Speaking of ice skating, both Nicolas and Irina had “Bob Mackie on Ice” moments this week. Irina’s dress was, as always, very well-constructed, but the beading and the length anchored it firmly in that Ice Capades tradition. It was a real double axel. Other than some harsh criticism of the other designers, Irina herself was conspicuously absent this week when it was time for critique. We saw no footage of her conversations with Tim, and she was immediately dispatched to the back room after the runway show, apparently being automatically “qualified to move on to the next round.” Nicolas, on the other hand, created yet another white dress, and true to Tim Gunn’s fears, it does seem that his aesthetic is permanently frozen on the “Ice Queen” setting. This man is absolutely headed for the chopping block if he doesn’t whip out some sportswear by the time Michael Kors comes back.

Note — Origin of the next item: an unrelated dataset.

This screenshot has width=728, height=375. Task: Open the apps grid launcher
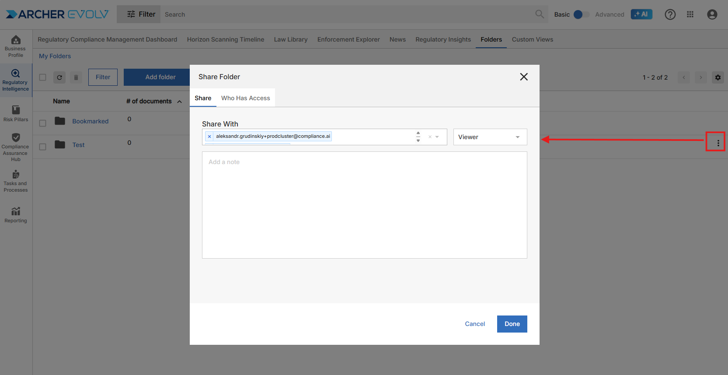coord(690,14)
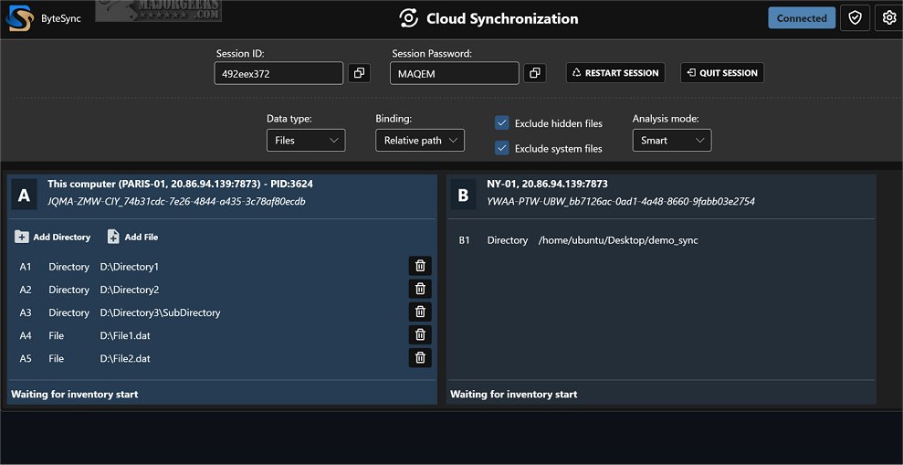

Althea presented a textbook Bob Mackie dress, covered in sequins, with a long train. She also decided to include a curious bolero made of what seemed to be black Muppet pelts. Apparently, this is what happens when one has the misfortune of missing the “rainbow connection. (See photo.) ” Carol Hannah Whitfield wins this one, and appropriately so, because she provides a significant variety of visual textures for the eye, even though Nina is right again: We’ve also seen this Bob Mackie design before, on “The Carol Burnett Show.” Logan has learned that he does best when he channels his “animal magnetism,” and survives. Although underwhelming on the Bob Mackie Glamour Scale, his dress at least exhibits a new side of his design aesthetic and is, thankfully, not another pair of ambitious pants. Christopher, on the other hand, decides to “go sexy” after speaking with Tim Gunn, and ends up shooting himself in the foot, employing some unfortunate, oversized buttons, and doubling up on an outfit that Christina Aguilera has already worn.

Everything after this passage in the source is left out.